### WHAT THE TASK ASKS
Return the part of the passage on counting orders of three employees that starts at "Now say A, B" and ends at "Beka is Treasurer.", reproducing it word for word.

— BEGIN QUOTED TEXT —

If you take three things, say the letters A, B and C, there are 3! = 6 different orders you can put them in:

ABC
ACB
BAC
BCA
CAB
CBA

Now say A, B and C are three of the ten employees of a company (short for Ali, Beka and Carlos, say). You might be asked to count how many ways you can pick three of these ten employees where order is important, or where order is not important. So you might be asked:

• how many selections are possible of a President, Vice-President and Treasurer (if different people occupy each role)? Then order is important, and we have 10 choices for President, 9 for Vice-President, and 8 for Treasurer, for 10*9*8 possibilities in total. Notice when we happen to pick Ali, Beka and Carlos for the three positions, we have 6 different possibilities -- the six I listed above. For example, if we pick them in the order ABC, then Ali is President, Beka is VP, and Carlos is Treasurer, while if we pick them in the order CAB, Carlos is President, Ali is VP, and Beka is Treasurer.

— END QUOTED TEXT —
— BEGIN PROVIDED INFORMATION —

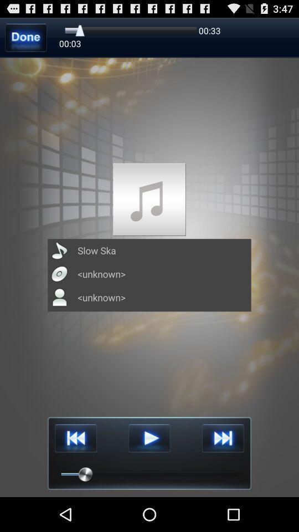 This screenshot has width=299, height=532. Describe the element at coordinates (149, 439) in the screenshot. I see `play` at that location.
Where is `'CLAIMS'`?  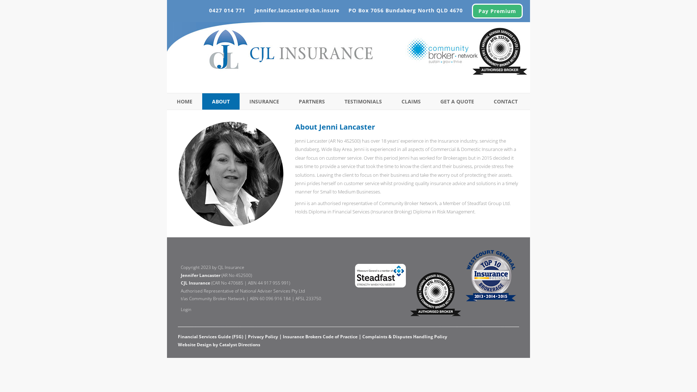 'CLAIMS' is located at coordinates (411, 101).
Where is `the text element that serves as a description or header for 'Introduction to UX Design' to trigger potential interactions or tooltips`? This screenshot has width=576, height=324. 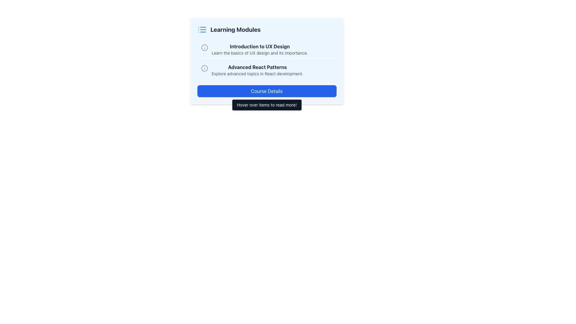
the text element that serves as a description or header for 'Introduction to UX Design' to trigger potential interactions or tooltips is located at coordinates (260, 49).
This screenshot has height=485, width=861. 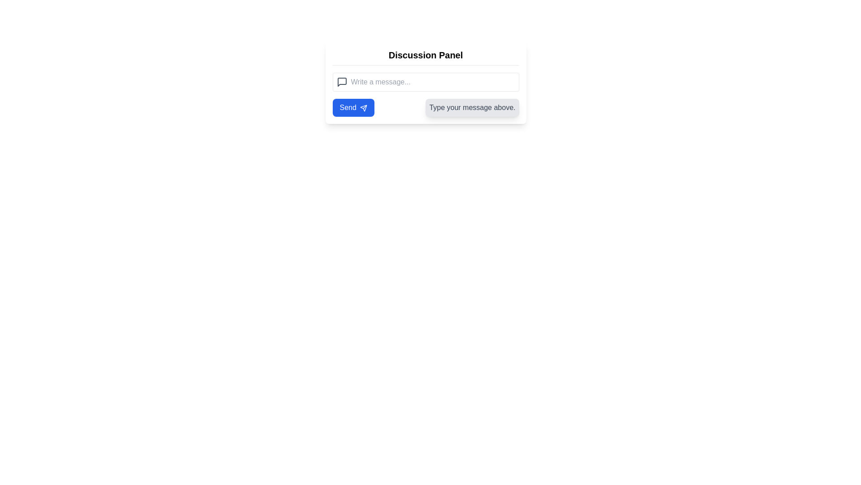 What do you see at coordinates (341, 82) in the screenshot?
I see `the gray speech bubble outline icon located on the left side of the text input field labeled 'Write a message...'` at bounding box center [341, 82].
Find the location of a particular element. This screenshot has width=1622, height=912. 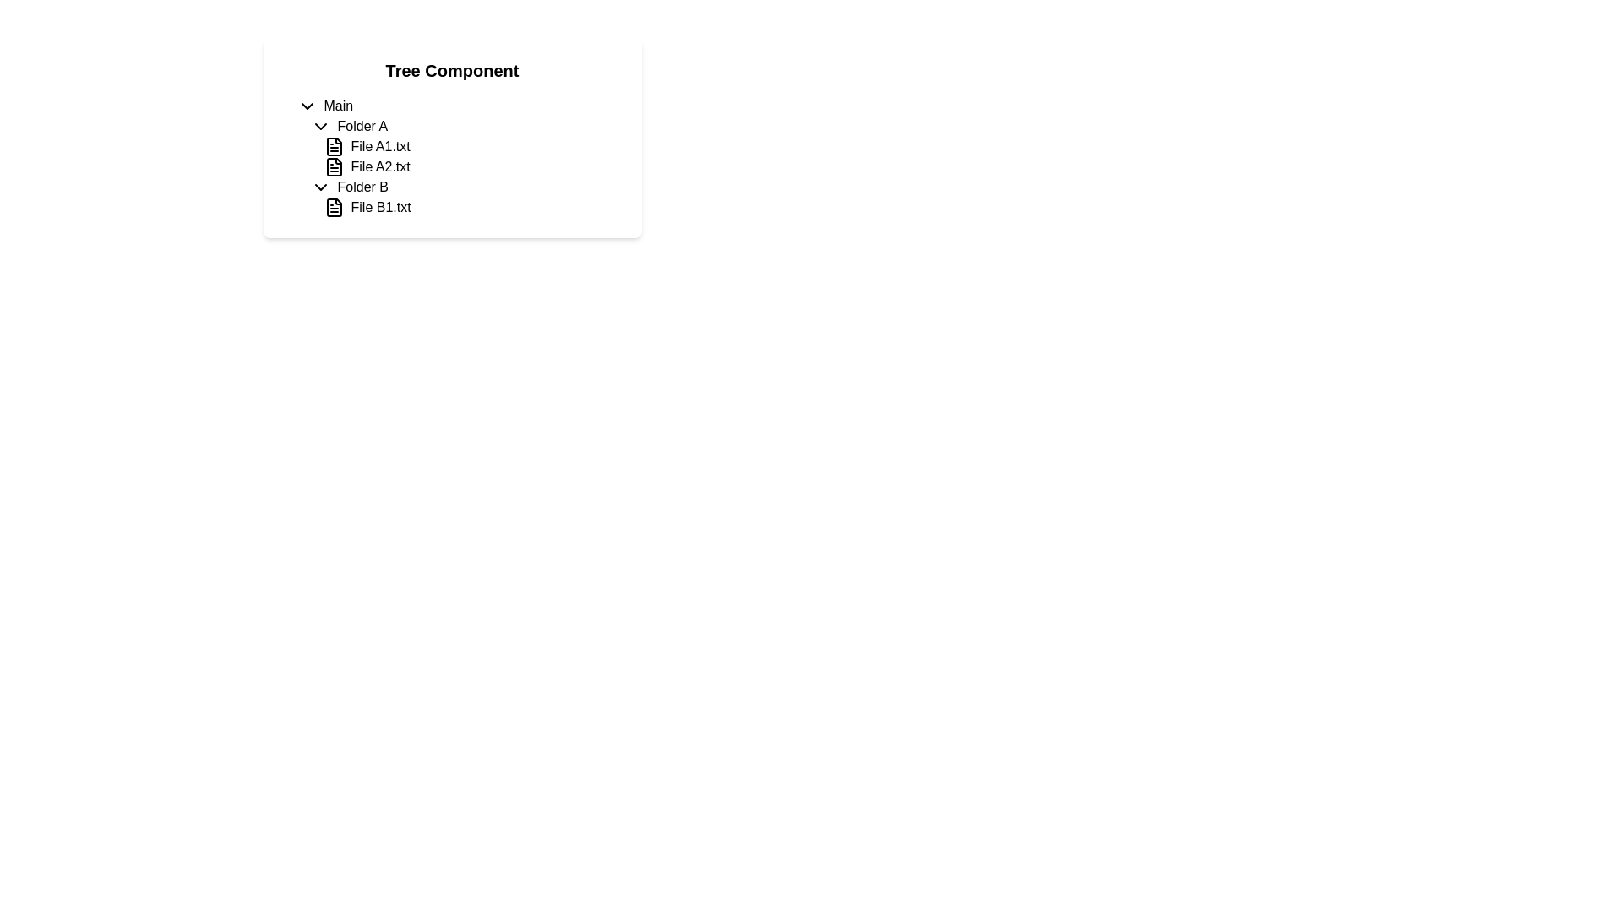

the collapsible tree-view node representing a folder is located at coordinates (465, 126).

— END PROVIDED INFORMATION —
— BEGIN PROVIDED INFORMATION —

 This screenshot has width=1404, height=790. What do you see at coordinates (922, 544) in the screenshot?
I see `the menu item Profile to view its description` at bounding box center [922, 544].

— END PROVIDED INFORMATION —

### TASK ANSWER
Now say A, B and C are three of the ten employees of a company (short for Ali, Beka and Carlos, say). You might be asked to count how many ways you can pick three of these ten employees where order is important, or where order is not important. So you might be asked:

• how many selections are possible of a President, Vice-President and Treasurer (if different people occupy each role)? Then order is important, and we have 10 choices for President, 9 for Vice-President, and 8 for Treasurer, for 10*9*8 possibilities in total. Notice when we happen to pick Ali, Beka and Carlos for the three positions, we have 6 different possibilities -- the six I listed above. For example, if we pick them in the order ABC, then Ali is President, Beka is VP, and Carlos is Treasurer, while if we pick them in the order CAB, Carlos is President, Ali is VP, and Beka is Treasurer.